Can the euro be saved?
But the democracy gap is seen as a minor issue compared to the real elephant in the room - the question of what the ECB can do to prevent the breakup of the eurozone.
To outsiders, the ECB should be able to act just like the Federal Reserve in the US or the Bank of England in Britain. It should go ahead and prop up governments directly by offering them loans and buying up their bonds - a way of lowering a country's borrowing costs. But this is a no-go, banned by the rules governing the ECB.
What they have come up with instead are a series of "non-standard measures" which stretch the limits of what is legally possible.
In normal times, the ECB, which can as any other central bank issue unlimited amounts of electronic money, decided every week how much they would lend to banks - normally between €50-€200 billion. The banks would place their offers and the money would be handed out starting with the best offers. Often not all banks would be served, but in pre-crisis times this was not an issue because banks would just borrow from each other.
All that changed after the collapse of Lehman Brothers investment bank in 2008. It marked the beginning of the financial crisis that later metastasised into the eurozone crisis. The ECB immediately scrapped the lending ceiling and started issuing loans for increasingly longer maturities. Rules were also loosened for the "collateral" - guarantees banks need to come up with when borrowing money.
If a bank goes bust, as the US giant did, the ECB still keeps these assets which it can then sell to cover part of its losses. In Lehman's case, which had a German subsidiary that also went bust, the German central bank earlier this year sold some €2 billion worth of property loans which were on ECB's books as collateral.
Since November last year, the ECB upped the ante with a staggering one-trillion-euro programme called "Long Term Refinancing Operations."
Eurozone banks could borrow from this war chest at an interest rate of one percent for three years. Italian and Spanish bonds worth hundreds of billions were also quietly purchased on the market, which helped buy some time for the third and fourth-largest economies in the eurozone as they struggle to get their economies back on track.
But all these measures appear to be insufficient.
Spain is back in the limelight with unsustainable borrowing costs, a bleeding banking sector, worsening recession and crippling unemployment rates.
Pressure is increasing on the ECB to step in again and issue more cheap loans, close its eyes to the quality of assets - including mortgages and private sector loans - that banks can give as collateral. And buy more Spanish bonds.
So far, Mario Draghi has insisted the ECB alone cannot save the euro. The cheap-loans programme helped "buy governments time" he said, but it is up to them to reform their economies and convince markets.
And what the ECB cannot solve is the core issue of having to steer one monetary policy for 17 different economies which are growing further apart.
"Some need cheap money, some need less. This is the fundamental problem, the euro did not succeed in bringing the economies closer together. Instead we see more divergence," says Janis Emmanouilidis from the Brussels-based European Policy Centre, a think tank.
"But the ECB alone cannot address that."
And so it all comes back to the democracy issue. Is the euro worth giving up sovereignty, Germans paying for more bailouts, Spaniards and Greeks stomaching more austerity?

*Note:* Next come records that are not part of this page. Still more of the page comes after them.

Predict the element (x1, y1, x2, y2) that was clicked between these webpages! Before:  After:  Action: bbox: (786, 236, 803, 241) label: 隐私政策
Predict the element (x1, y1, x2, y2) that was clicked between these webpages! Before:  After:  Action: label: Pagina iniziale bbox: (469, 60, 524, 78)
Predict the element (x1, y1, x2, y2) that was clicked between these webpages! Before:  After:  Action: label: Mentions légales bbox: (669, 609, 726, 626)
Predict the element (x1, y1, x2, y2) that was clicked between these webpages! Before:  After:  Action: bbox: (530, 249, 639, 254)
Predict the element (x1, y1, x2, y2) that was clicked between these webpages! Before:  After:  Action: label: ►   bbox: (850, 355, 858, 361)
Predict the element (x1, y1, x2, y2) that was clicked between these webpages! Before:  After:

"We have to come to this point where we address this question. Explain what it means if it all collapsed, the Deutsche Mark would explode and hurt exports, for instance," Emmanouilidis said.
The German-Greek national is still hopeful that the "reflex" of struggling to make the European project and the common currency work will prevent countries from falling back in the trap of nationalism which caused two world wars in the last century.
"But the general feeling at the moment is that at the top level they are not 100 percent sure it will work and they are willing to go all the way. And everyone, including markets, see that. So it becomes a self-fulfilling prophecy," he said.